An Opportunity, Missed

Before Sunday's final at the Australian Open, a few commentators actually gave Andy Murray the advantage over Roger Federer.

It wasn't the craziest call -- the Scot had been playing some of the most impressive tennis of the tournament, only losing one set in the quarterfinals against Marin Cilic and scoring handily more winners than errors in each of his previous matches. The British media was beginning to get excited too, thinking this would be the year the country's seventy-four year Grand Slam drought would end. And Andy was certainly in better shape than he was during his last Major final, in which Federer demolished him at the 2008 U.S. Open. An upset wouldn't be the most surprising thing we've seen.

Murray had his opportunities, of course. After losing his opening service game he answered right back to even the score. He had a few more chances to take the lead in the first set when Federer was serving at two-all, but he failed to convert. His serve seemed to deteriorate and his attitude turned sour -- more than once cameras caught the look of irritation on his face, like a kid being grounded on Halloween.

By the time the second set ended, it looked like Murray was done for, but somehow he found the strength to regroup. He broke Roger in the sixth game of the third set after what was probably the best point of the match, one which brought both players to the net and saw Murray utilize his speed and light touch. He had the chance to serve for the set, but Federer roared back to force a tiebreak.

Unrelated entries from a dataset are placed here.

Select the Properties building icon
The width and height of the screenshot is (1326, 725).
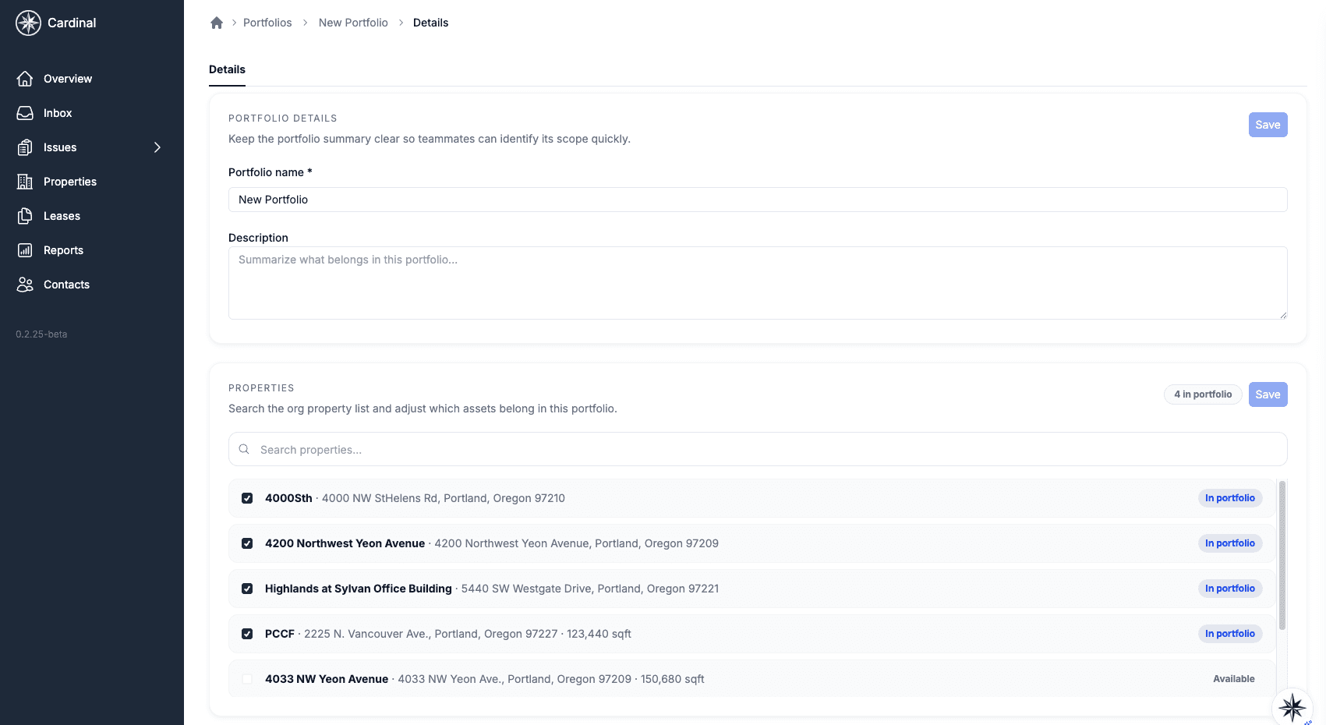pos(25,182)
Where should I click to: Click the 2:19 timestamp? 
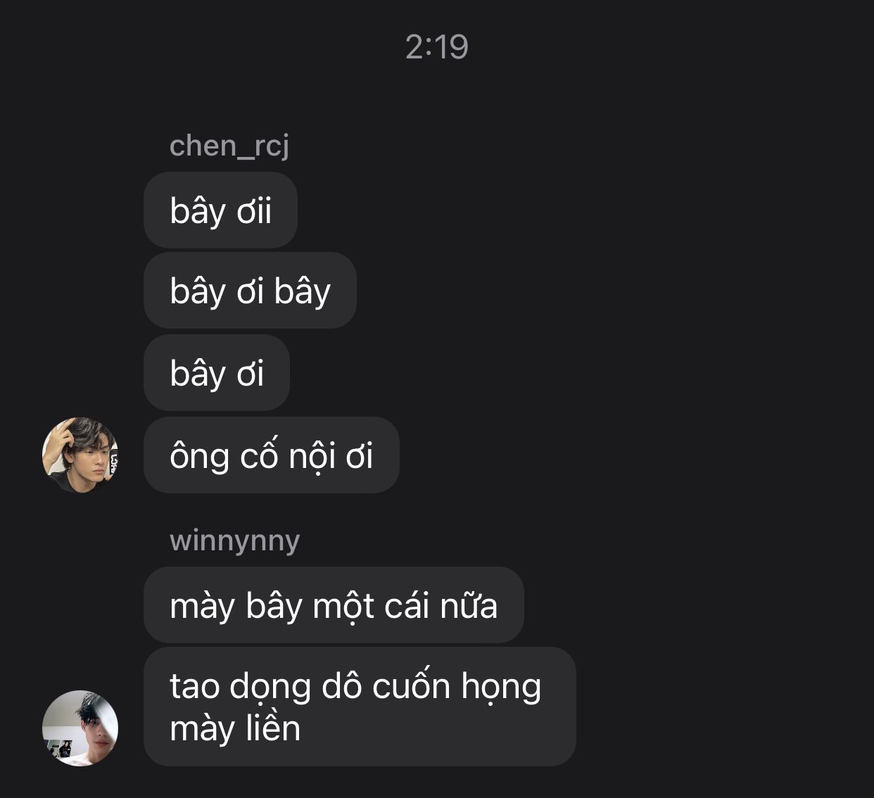click(436, 47)
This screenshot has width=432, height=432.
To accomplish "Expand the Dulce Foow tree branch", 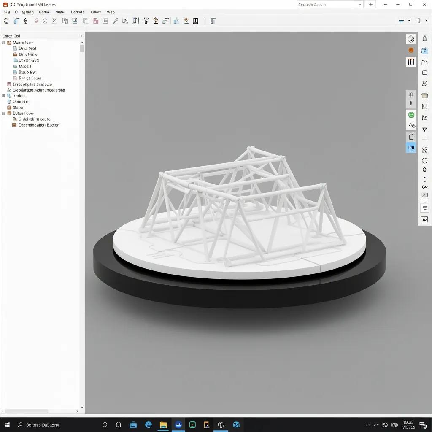I will click(3, 113).
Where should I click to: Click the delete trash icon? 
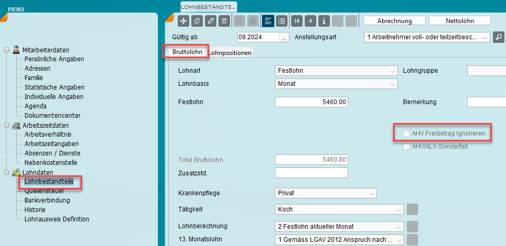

There the Scot had three set points before Roger got his first championship point -- several minutes later, after chances for both men to take the set, it was 13-11 in favor of the all-time Slam champion, who takes home his record-smashing sixteenth Major title.

While Federer was clearly the dominant player on Sunday, I can't help but wonder what would have happened had Murray converted any of his five set points. It's not a common occurrence, but we've seen matches taken away from Roger, most notably at last year's U.S. Open -- if Andy had kept the game going, there's no telling what the next set or two would have brought. But as it stands, Andy Murray is oh-for-six in sets at Grand Slam finals.

Hey, you know who else hasn't won a set in the six she's played for the big game? Dinara Safina, who also can't seem to pull it together when it counts the most, has lost in straights to Ana Ivanovic, Serena Williams and Svetlana Kuznetsova. This would have been a great chance for Murray to distance himself from that comparison. That's not to say, of course, that neither will ever be able to come out on top -- but I don't think it's happening any time soon.

So the first Grand Slam of the new year is in the books, and not without results we should have expected all along. Sure there were blips along the way, and some scares that made you think the outcome wasn't inevitable, but at the end of a long fortnight, both Roger Federer and Serena Williams are once again crowned King and Queen -- the fifth time that's happened since the 2003 Wimbledon Championships.

And so the stage is set for the rest of the year -- and it's looking good for an exciting season!